Belge Metni:
((

Doğma büyüme Samsunluyum. Her ne kadar Samsunluyum
desem de muhabbetin sonu hep aynı yere gelir: "Aslen nerelisin" Lafı uzatmadan söyleyeyim, Sürmeneliyim. Ama
hayatımda bir kez bile gidip görmedim. Dedemin dedesi, Kör Süleyman'a kadar
araştırabildim, ağaymış kendisi. Sonra kimine göre kan davası, kimine göre
ekonomik nedenlerden Samsun'a göç etmişler.
O zamanlar Samsun'un en güzel yerleri, bugün hala
akrabalarımın büyük kısmının oturmaya devam ettiği Selahiye ve Kadifekale'ymiş.
Onlar da, mahalleyi mesken edinmişler. Öyle ki, babaannemin gelin olarak
geldiği evden, Karadeniz uzun uzadıya görülürmüş. Bahçesinde semaveri yakar,
Top Tepe'ye kadar şehrin irili ufaklı ışıkları arasında çaylarını
yudumlarlarmış. Şimdi o evden bırakın denizi görmeyi, kapıdan dışarıya çıkmak
için 12 basamaklı merdiven çıkıyoruz.
Çocukluğumdan liseye kadar, bütün zamanım neredeyse
o mahallede geçti. İlkokulu Karadeniz İlköğretim Okulu'nda okudum. Anadolu
Lisesi sınavlarını kazanıncaya kadar, mahalleden kopmadım. İlkokulda, hemen
yanı başımızda, bugünkü Piri Reis Gazetecilik Okulu adıyla bilinen 50. Yıl
Lisesi vardı. Kadifekale, Selahiye, Cedit, Kalkanca, Kara Samsun, Kalemkaya
mahallelerinin ortak lisesiydi burası. 50. Yıl'ı eskiler bilir. Olaylarıyla
ünlüdür. Mahallenin sorunlu tiplerinin olduğu, her gün ayrı bir kavganın
yaşandığı, bahçesinde çam kozalağından çok, bali poşetine rastlanan bir yerdi.
Öyle ki, okulun bahçesinde top oynarken, topun duvardan 50. Yıl Lisesi
bahçesine kaçma anı, sanırım hiçbir korku filmi sahnesinde anlatılamaz. Hatta
çoğu zaman, topu almamak daha mantıklı bir eylem olurdu bizler için. Bir
keresinde hiç unutmam, bir arkadaşım (ne cesaretle) bahçeye geçmiş, tam tamına
4 tane topu bize geri atmıştı.
Elbette ki, bunların yanında öğretmenlerden de sık
sık uyarılar gelirdi dikkatli olmamız konusunda. Çünkü, "müdürünü çöp
kovasına tersten sokanların" olduğu bir okuldu orası. Bir ilkokul
çocuğunun hayal dünyasıyla birlikte, 50. Yıl bizim için hep bir korku
imparatorluğuydu. Jiletler, bali poşetleri, bira kutuları arasında geçen bir
zaman dilimiydi ilkokul.

))

Tamamlanacak Alıştırmalar:
- A) Samsun anıları metninde "Doğma büyüme Samsunluyum." ifadesiyle başlayıp "Samsun'a göç etmişler." ifadesi de dahil olmak üzere oraya kadar süren bölümü aynen kopyalayın.
- B) Samsun anıları metnine göre yazar ilkokulu hangi okulda okumuştur?

Kayıtlı Bilgiler:
((

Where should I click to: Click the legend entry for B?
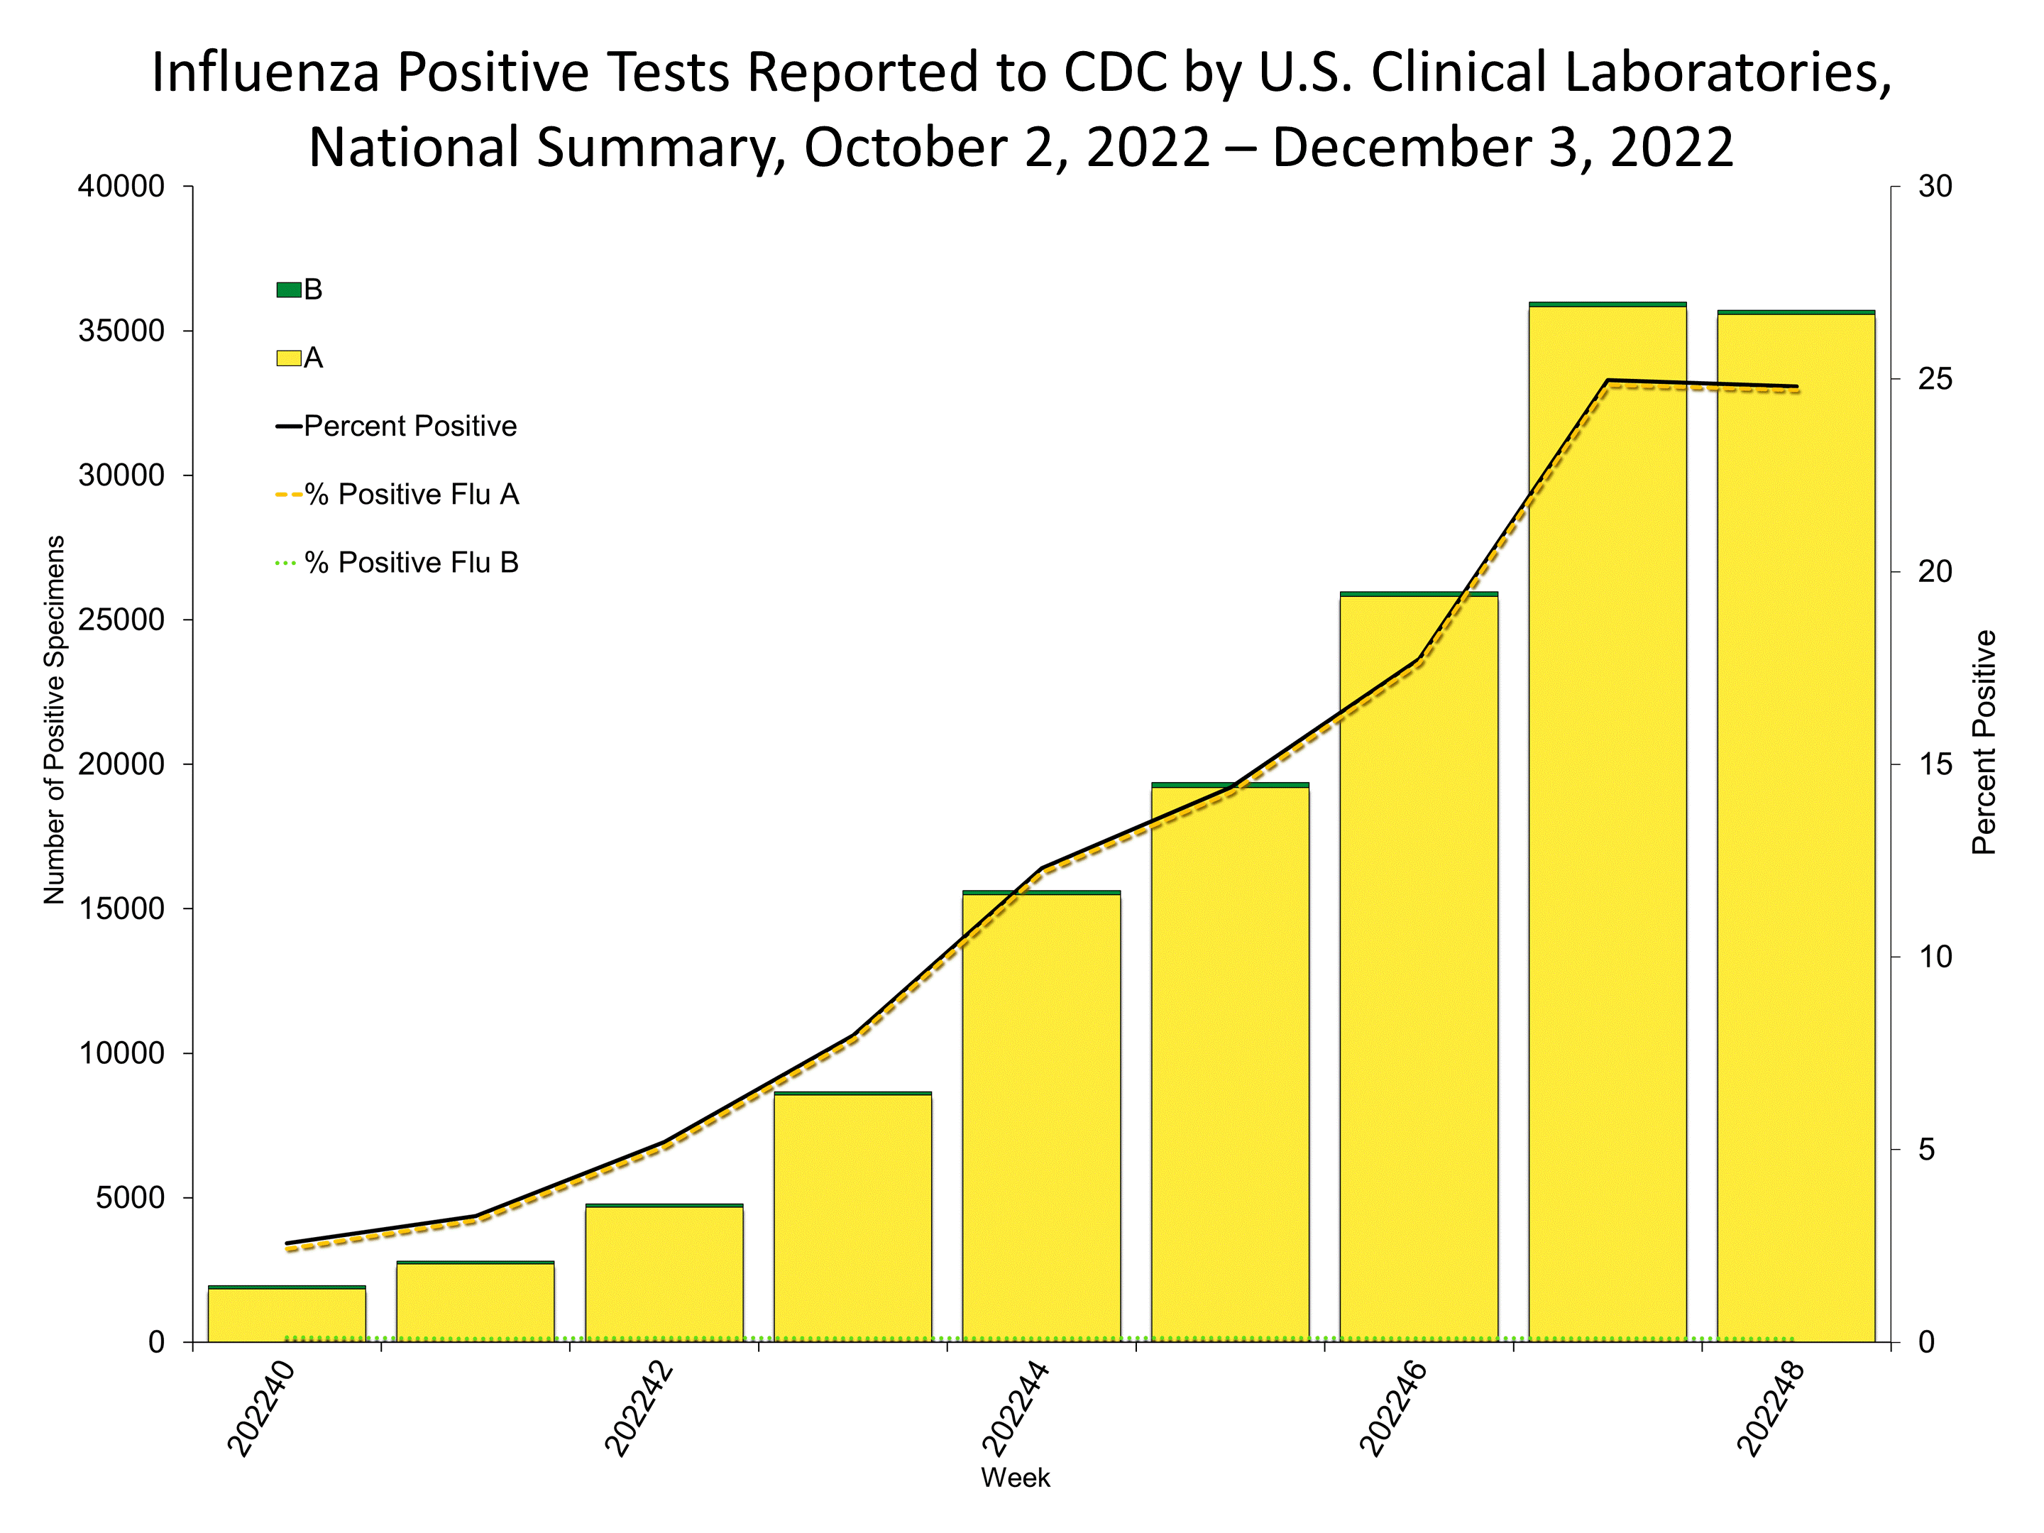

))

Görevlere Göre Çıktılar:
- A)
Doğma büyüme Samsunluyum. Her ne kadar Samsunluyum
desem de muhabbetin sonu hep aynı yere gelir: "Aslen nerelisin" Lafı uzatmadan söyleyeyim, Sürmeneliyim. Ama
hayatımda bir kez bile gidip görmedim. Dedemin dedesi, Kör Süleyman'a kadar
araştırabildim, ağaymış kendisi. Sonra kimine göre kan davası, kimine göre
ekonomik nedenlerden Samsun'a göç etmişler.

- B) Karadeniz İlköğretim Okulu'nda.